▶ BRIEF: In the entries that follow, the lines from the one with "800x800 pixels. How" through the one with "Click the 删除当前分区" are the ones to write out, exactly and with both ends included. Nothing else should appear.
****************************************
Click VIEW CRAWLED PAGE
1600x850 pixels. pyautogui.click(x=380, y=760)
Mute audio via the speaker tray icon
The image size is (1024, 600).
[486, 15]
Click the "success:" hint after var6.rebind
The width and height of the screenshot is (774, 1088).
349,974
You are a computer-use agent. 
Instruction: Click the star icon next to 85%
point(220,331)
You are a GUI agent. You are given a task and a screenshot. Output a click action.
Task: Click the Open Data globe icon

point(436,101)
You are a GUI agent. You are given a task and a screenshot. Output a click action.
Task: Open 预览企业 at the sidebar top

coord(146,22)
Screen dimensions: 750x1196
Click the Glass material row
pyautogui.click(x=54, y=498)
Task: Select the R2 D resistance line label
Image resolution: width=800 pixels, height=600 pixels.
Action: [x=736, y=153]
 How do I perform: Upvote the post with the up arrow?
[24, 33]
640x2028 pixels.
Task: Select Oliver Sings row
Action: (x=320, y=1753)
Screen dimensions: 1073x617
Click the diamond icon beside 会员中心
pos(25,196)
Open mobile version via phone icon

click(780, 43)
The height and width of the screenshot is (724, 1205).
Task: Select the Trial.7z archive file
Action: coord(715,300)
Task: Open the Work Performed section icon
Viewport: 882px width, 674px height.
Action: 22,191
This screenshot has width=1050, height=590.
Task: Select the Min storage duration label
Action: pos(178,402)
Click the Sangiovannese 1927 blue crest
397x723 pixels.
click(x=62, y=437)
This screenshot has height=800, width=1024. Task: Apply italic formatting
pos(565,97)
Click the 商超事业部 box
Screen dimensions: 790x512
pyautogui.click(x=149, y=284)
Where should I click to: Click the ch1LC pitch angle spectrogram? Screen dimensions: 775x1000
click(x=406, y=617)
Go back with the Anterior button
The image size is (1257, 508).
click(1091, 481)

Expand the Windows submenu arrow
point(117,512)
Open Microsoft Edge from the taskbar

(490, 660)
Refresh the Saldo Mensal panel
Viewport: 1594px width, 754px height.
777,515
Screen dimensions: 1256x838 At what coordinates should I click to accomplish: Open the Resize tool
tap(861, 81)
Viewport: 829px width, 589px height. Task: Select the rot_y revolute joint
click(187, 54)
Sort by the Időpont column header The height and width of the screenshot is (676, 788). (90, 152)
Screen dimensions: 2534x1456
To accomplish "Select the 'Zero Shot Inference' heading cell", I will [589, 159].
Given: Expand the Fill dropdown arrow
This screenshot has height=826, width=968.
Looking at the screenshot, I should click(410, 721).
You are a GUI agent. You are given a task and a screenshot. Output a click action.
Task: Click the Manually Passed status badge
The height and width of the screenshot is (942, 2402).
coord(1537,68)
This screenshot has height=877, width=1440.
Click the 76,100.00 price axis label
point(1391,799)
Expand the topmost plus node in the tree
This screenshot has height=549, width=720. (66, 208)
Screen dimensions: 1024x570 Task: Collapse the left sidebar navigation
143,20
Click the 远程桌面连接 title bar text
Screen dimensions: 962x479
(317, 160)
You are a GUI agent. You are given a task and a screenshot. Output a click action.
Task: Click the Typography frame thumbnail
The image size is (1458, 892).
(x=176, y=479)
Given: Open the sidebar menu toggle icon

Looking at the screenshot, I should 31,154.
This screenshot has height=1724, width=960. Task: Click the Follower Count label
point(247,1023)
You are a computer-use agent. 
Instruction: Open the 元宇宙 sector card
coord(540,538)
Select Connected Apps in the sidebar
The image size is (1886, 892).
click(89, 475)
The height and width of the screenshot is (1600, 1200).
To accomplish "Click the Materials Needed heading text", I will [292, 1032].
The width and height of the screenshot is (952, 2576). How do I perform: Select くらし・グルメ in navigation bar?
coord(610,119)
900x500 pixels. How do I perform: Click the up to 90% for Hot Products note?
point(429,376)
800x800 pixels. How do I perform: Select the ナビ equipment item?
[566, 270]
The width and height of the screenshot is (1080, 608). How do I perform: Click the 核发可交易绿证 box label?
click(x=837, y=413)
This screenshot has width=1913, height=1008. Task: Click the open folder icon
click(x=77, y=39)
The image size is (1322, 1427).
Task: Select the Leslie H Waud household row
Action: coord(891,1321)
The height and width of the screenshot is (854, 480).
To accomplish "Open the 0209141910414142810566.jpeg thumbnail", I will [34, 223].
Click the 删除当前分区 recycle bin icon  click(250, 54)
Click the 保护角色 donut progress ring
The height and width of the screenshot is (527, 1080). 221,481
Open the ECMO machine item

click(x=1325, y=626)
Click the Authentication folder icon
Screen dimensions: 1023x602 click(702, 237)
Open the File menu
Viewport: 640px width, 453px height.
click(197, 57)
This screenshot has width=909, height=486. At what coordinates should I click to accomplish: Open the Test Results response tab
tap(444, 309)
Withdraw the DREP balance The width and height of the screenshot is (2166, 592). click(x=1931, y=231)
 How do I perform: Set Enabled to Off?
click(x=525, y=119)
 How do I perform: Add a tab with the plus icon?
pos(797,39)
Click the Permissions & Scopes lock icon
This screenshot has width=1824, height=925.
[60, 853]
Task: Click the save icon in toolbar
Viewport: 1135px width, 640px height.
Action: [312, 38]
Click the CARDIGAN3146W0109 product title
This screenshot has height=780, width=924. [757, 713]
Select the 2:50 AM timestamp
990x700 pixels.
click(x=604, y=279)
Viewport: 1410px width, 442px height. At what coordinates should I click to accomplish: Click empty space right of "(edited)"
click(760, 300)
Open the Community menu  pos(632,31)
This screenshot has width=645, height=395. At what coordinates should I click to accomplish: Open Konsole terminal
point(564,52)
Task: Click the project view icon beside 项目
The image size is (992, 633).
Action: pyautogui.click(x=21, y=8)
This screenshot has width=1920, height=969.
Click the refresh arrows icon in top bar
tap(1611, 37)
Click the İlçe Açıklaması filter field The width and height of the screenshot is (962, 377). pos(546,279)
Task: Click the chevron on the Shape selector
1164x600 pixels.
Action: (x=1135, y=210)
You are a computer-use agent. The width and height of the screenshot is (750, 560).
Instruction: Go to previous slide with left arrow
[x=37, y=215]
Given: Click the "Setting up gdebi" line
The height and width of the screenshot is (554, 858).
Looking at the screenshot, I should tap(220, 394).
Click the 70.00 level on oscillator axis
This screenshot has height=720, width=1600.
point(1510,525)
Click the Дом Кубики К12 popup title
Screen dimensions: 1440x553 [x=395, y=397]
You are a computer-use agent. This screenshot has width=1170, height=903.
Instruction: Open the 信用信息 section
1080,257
****************************************
▶ ANSWER BOX:
800x800 pixels. How do I perform: Select the ナビ equipment item?
[566, 270]
The width and height of the screenshot is (1080, 608). How do I perform: Click the 核发可交易绿证 box label?
click(x=837, y=413)
This screenshot has width=1913, height=1008. Task: Click the open folder icon
click(x=77, y=39)
The image size is (1322, 1427).
Task: Select the Leslie H Waud household row
Action: coord(891,1321)
The height and width of the screenshot is (854, 480).
To accomplish "Open the 0209141910414142810566.jpeg thumbnail", I will [34, 223].
Click the 删除当前分区 recycle bin icon  click(250, 54)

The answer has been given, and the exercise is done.